My client has many IPSEC VPNs set up on their primary ISP interface. Today when primary ISP went down and secondary took over on-site, VPNs obviously did not work because they are not also configured on the secondary ISP.
I need to set up vpn redundancy on the second link. Idea is to configure IPSec tunnels to the same remote locations, just on my secondary ISP interface. Would I set up a second set of IPsec tunnels for the second ISP? maybe set static route at a lower priority than the primary?
Thanks in advance. FortiOS 7.0.9
Create two tunnels, either statically or dial-up at the hub site and use SD-WAN to bundle the IPsec interfaces. Use SD-WAN tracking to load-balance or failover between them.
Job done.
Mainly want to confirm I can just create both VPNs and set the static route for the second one to have a higher distance.
Can do it a few ways.
Static will only work if the physical interface goes down and causes the tunnel to go down too. You can make the backup dependent on the first tunnel but I personally prefer either sdwan or bgp as it’s a bit more configurable.
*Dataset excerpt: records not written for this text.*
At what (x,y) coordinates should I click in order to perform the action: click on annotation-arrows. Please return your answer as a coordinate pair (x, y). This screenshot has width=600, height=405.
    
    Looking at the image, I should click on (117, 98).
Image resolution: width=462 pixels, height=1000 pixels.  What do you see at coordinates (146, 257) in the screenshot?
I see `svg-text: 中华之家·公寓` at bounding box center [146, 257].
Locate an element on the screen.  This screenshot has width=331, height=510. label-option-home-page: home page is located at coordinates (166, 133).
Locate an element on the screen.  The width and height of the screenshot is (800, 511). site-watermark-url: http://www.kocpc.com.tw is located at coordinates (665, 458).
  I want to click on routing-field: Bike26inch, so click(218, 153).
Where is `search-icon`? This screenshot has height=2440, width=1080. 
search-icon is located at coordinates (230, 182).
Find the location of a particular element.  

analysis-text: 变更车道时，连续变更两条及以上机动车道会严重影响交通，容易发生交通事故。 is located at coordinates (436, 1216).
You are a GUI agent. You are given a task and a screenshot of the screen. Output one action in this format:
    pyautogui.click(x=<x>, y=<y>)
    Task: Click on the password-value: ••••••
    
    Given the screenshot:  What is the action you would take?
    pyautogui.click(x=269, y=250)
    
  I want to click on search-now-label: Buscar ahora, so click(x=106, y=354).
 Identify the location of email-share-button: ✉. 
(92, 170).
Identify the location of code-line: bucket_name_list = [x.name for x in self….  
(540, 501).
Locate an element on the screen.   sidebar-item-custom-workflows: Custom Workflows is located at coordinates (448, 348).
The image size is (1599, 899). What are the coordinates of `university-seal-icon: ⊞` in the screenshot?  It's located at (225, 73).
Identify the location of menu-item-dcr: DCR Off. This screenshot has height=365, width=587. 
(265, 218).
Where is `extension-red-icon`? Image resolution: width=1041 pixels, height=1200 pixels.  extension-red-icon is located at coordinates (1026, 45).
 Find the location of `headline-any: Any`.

You could follow this link, and use priority on the static route instead of distance. You can do this with link monitoring: Technical Tip: IPsec VPN: Site-to-Site tunnel moni... - Fortinet Community
That is the way I do it on the sites that I have not been able to change to SD-WAN.
Can confirm, how it’s traditionally done. ‘Floating static routes’.
Create two tunnels and set the secondary phase1 to monitor the primary. Secondary tunnel will only get up when the primary fails. Routes will deactivate and activate automatically.
Alternatively you can use IPSec Aggregate if you do not use Security Fabric over IPSEC and have both paths active and doing load balance.
You can still set the secondary phase1 to monitor the primary and the IPSEC aggregate will only use the secondary when the primary fails. You will only need one route to the IPSEC aggregate interface.